Itulah sebagian situasi yang menggambarkan panasnya politik Indonesia tahun 1965.
Operasi Intelijen Ganyang Malaysia
Pada acara Kick Andy di MetroTV Kamis 11 Desember 2008 dan wawancara video Shindu’s Scoop terungkap grup band Koes Bersaudara dimanfaatkan pemerintah dalam permainan intelijen.
Dalam wawancara itu Yok Koeswoyo menjelaskan, penangkapan itu bagian dari rencana misi Konfrontrasi Malaysia. Sekenarionya Koes Bersaudara ditangkap kemudian dilepas diam-diam lalu melarikan diri ke Malaysia. Saat di negeri itu grup band ini menjalankan misi Bung Karno menarik simpati warga setempat untuk Indonesia.
”Zaman dulu ada KOTI (Komando Operasi Tertinggi).

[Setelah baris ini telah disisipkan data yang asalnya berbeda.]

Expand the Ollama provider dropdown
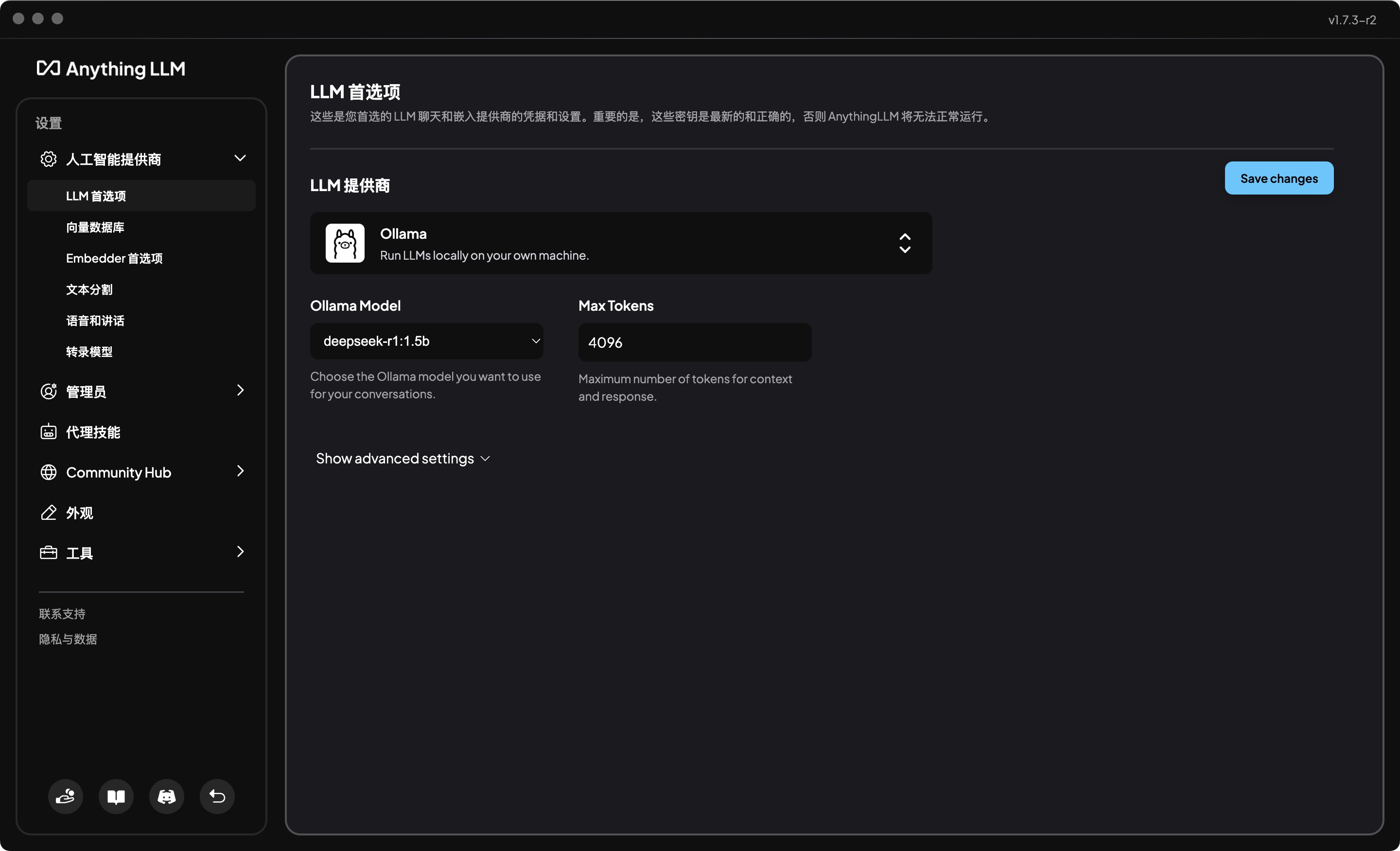 point(904,243)
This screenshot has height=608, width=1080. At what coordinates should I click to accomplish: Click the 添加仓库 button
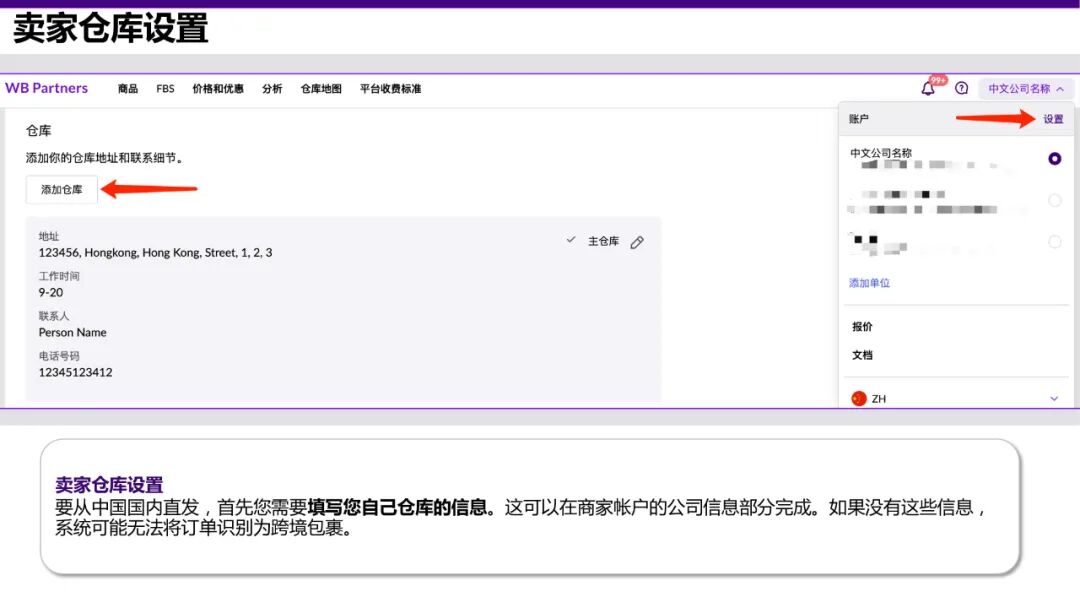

Kami direkrut, komandannya Kolonel Koesno dari Angkatan Laut. Dibikin seolah-olah pemerintah yang ada tidak senang sama kami, lalu kami ditangkap. Dalam rangka ditangkap inilah kami nanti secara diam-diam keluar dan eksodus ke Malaysia. Di sana kami dipakai sebagai counter intelligence. Namun, pas keluar dari penjara pada tanggal 29 September, meletus G30S,” kata Yok.
Misi kontra intelijen Koes Bersaudara dalam Konfrontrasi Malaysia urung terlaksana karena keburu meletusnya G30S/PKI bersamaan dengan waktu mereka dilepas setelah mendekam di penjara tiga bulan.
Palmer Operation
Palmer Operation belakangan terkuak merupakan permainan intelijen Cekoslowakia dan Sovyet tahun 1964. Tujuannya menciptakan provokasi anti Amerika di Indonesia sebagai musuh besar Sovyet dan sekutunya.
Permainan intelijen ini dibeberkan dalam buku The Deception Game yang diungkap oleh intel pembelot dari Cekoslowakia Ladislav Bittman.
Menurut Bittman, Bill Palmer dipilih menjadi korban permainan intelijen karena memenuhi syarat. Sebenarnya tidak mempunyai bukti nyata dan meyakinkan, Palmer itu agen CIA.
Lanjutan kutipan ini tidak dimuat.